In another implementation, microchannels 110 can used as a waveguide for electro-magnetic waves (e.g., in the optical or infrared spectral regime), shown in the cross-sectional view of FIG. 4. An electromagnetic transmitter or receiver 302 is shown formed on the top surface 114 of the epitaxial structure 102, which may be evanescently coupled to the waveguide. Alternatively, such a device may be located elsewhere, e.g., at an end of the microchannel 110. The microchannel 110 can be filled with a gas (e.g., air) or other material that is different than the material of the epitaxial structure 102. The characteristics of the microchannel 110, e.g., effective index of refraction, cross sectional size and shape, can be selected to efficiently propagate electromagnetic waves through the microchannel, as indicated by mode shape 400. If the electromagnetic transmitter or receiver 302 is a transmitter, a receiver, a detector or other energy receiving device (e.g., photovoltaic cell) may be coupled to the microchannel 110 elsewhere along its length or externally coupled from outside the epitaxial structure 102, e.g., via an optical fiber. Likewise, if the electromagnetic transmitter or receiver 302 is a receiver, then an emitting or transmitting device may be located coupled to the microchannel 110 elsewhere along its length or externally coupled from outside the epitaxial structure 102.

The benefits of using selective area epitaxy to form the microchannel waveguides include low losses due to low absorption (for a hollow waveguide) and scatter losses (atomically smooth surface via epitaxial growth). In addition, dispersion properties can be particularly advantageous for specific implementations. Coating the inner walls of the microchannel 110 with metal films can add additional benefits.

The benefits of using an epitaxially grown structure in the embodiments described above relate to the precision geometric features capable of being formed using processes such as selective area epitaxy. Generally speaking, micro-channels can be formed into semiconductor materials (e.g., Si) through lithographic patterning and etching steps, but are typically not (monolithically) integrated with other semiconductor device elements. In other words, today typically two (or more) components have to be individually fabricated and assembled (e.g., heat pipe+laser; or micro-fluidic chip+light emitting diode). In most cases, this results in length scales that are substantially larger than the ones in the proposed implementation (e.g., 100 μm-10 mm using etched channels vs. 100 nm-10 μm using selective area epitaxy) and, thus, cannot provide the desired functionality in device operation.

Commonly implemented thermal management solutions exhibit an elevated thermal resistance from using dissimilar materials and a thick thermal barrier. In the case of a micro-fluidic analysis chip, only one large light emitting diode (LED)/laser diode (LD) is typically used as excitation source and, thus, cannot provide highly efficient localized excitation without cross talk, undesired background illumination or excess heating. For the proposed embodiments described above, selective area epitaxy is used as means to form hollow micro- and nanochannels. Thus, closely spaced elements (e.g., an array of LEDs and detectors) can be fabricated and used without thermal, electrical, or optical barriers.

### Information supplied:
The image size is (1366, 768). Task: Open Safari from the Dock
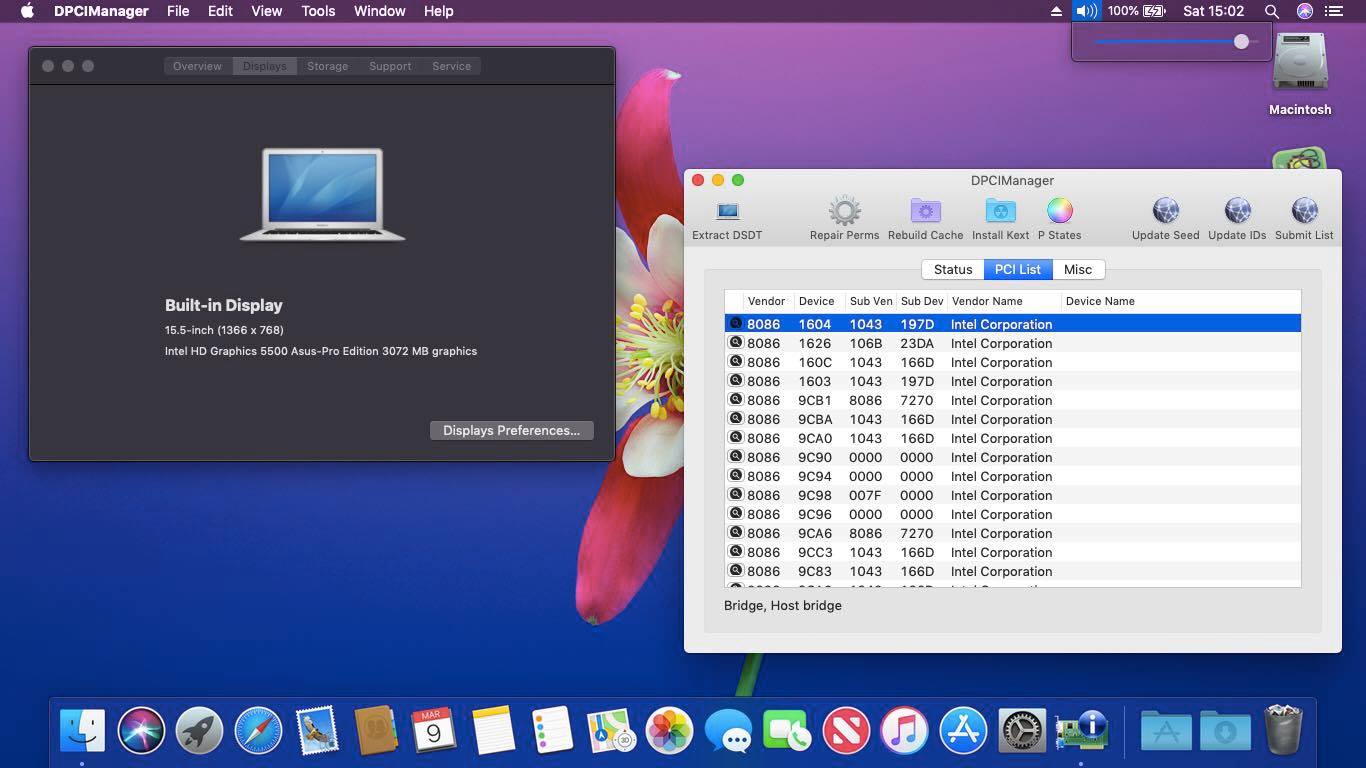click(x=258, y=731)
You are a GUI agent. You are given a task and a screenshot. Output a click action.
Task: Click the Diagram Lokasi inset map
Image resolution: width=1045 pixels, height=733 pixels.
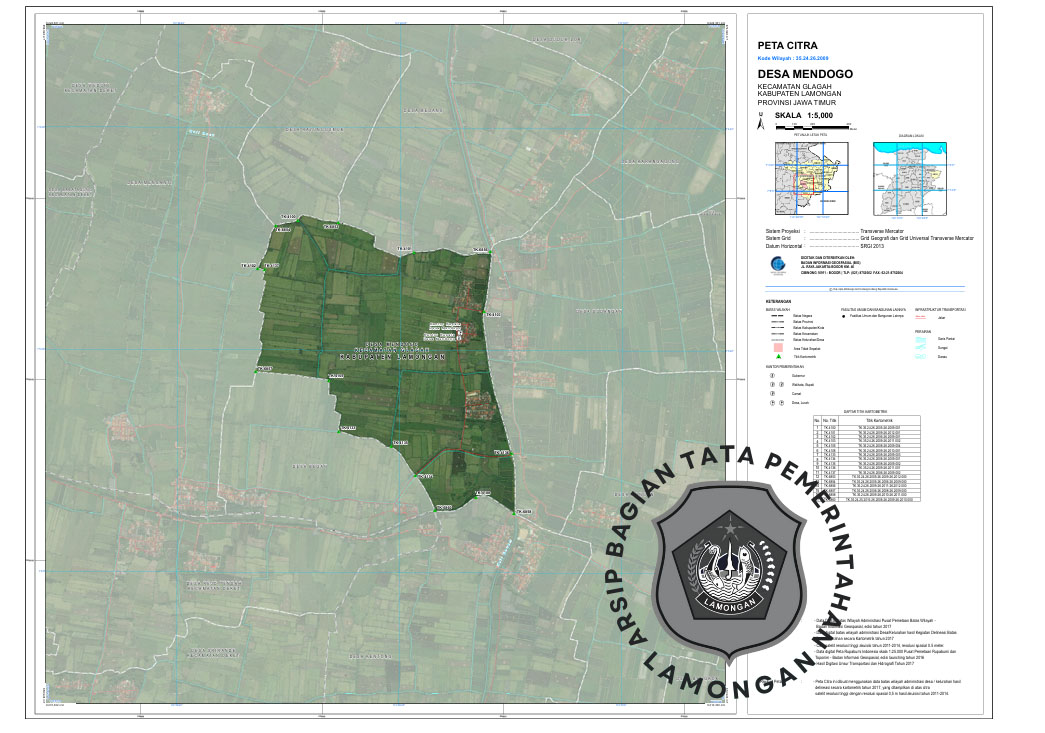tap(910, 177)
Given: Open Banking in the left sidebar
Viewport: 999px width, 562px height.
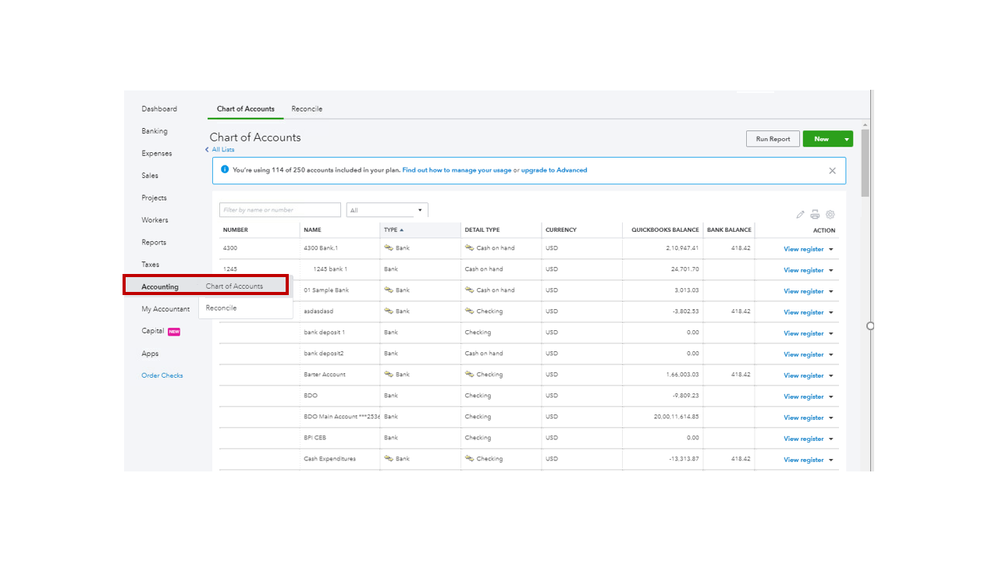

### Written exercise 1:
Set down, word for word, the part of the microchannel passage that opens with the words containing "Commonly implemented thermal" and closes with "or optical barriers.".
### Written exercise 2:
According to the microchannel passage, what range of length scales does selective area epitaxy give?
Rely only on the microchannel passage and nothing else.

### Exercise solution 1:
Commonly implemented thermal management solutions exhibit an elevated thermal resistance from using dissimilar materials and a thick thermal barrier. In the case of a micro-fluidic analysis chip, only one large light emitting diode (LED)/laser diode (LD) is typically used as excitation source and, thus, cannot provide highly efficient localized excitation without cross talk, undesired background illumination or excess heating. For the proposed embodiments described above, selective area epitaxy is used as means to form hollow micro- and nanochannels. Thus, closely spaced elements (e.g., an array of LEDs and detectors) can be fabricated and used without thermal, electrical, or optical barriers.

### Exercise solution 2:
100 nm to 10 μm.